Pharmaceutical business AstraZeneca's announcement that it will close its R&D operation at Charnwood in Leicestershire by 2011 not only takes some 1,200 highly-skilled jobs out of the local economy. It raises a bigger question as to where the UK skilled jobs are in future.

AstraZeneca uses the research facility, based near Loughborough, for drug development work, which will now be moved to the company's Cheshire base, Alderley Park. It also looks set to close similar, smaller bases in Cambridge and near Bristol as part of a longer-term restructuring plan which has seen 8,000 jobs go worldwide this year with a further 3,500 to come.

AZ's not the first to cut its drug development costs worldwide -- Pfizer's cut R&D jobs and GlaxoSmithKline's cost-cutting target is likely to mean job losses among UK R&D professionals. The rationalisation trend -- cutting jobs and 'peripheral' costs to get a business back to its core, money-making activities -- is reminiscent of the aggressive re-engineering that took place post-1990s recession.

What's worrisome about this is that individual companies emerged from the 1990s re-engineering spate to find they'd pared back too far -- and that some skills (specialist engineering, for example) were pretty thin on the ground. Arguably, this also hastened the UK's shift to a 'service economy' -- and influenced what students focused on at university.

Science and Innovation minister Lord Drayson has argued that AstraZeneca's decision to put its main activities under one roof -- Alderley Park -- is a sign that the UK remains a top choice for big pharma investment. And local government representatives are working with the company to find a way of softening the blow for Leicestershire.

But it's a reminder of how significant inward investor decisions can be for the UK's economy as a whole. Without big pharma to offer internships and graduate jobs, will British science grads look elsewhere for work? One company's decision won't tip the scales, of course, but the trend away from drug discovery is dispiriting.

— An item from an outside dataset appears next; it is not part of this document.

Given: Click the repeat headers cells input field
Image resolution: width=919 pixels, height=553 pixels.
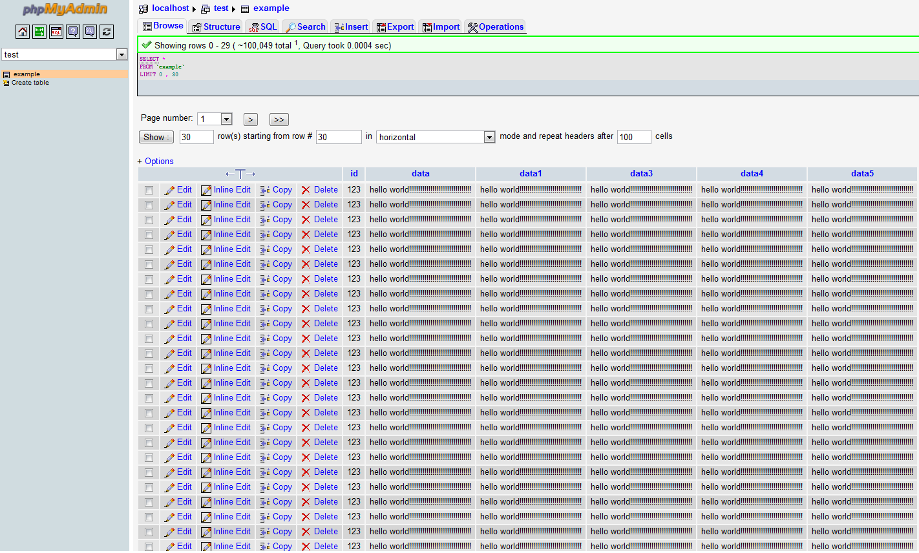Looking at the screenshot, I should click(633, 137).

There is one silver lining for brave entrepreneurs in the sector. Big pharma's loss could be the smaller start-up's gain. Given the amount of time and trialling behind drug development, though, any entrepreneurs in this sector will need serious backers, both from the private and public sectors.

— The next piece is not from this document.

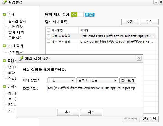Click the pill icon in 제외 설정 추가 title
163x126 pixels.
coord(21,59)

Addition: After writing this, I noticed a response to a report by none other than the Science for Careers Expert Group. This group's aim is to "better communicate the value of science skills in the workplace and therefore the opportunities that are available to those who study science... ", to build partnerships with business and to generally get more of the workforce into science-based industries. Assuming someone is hiring.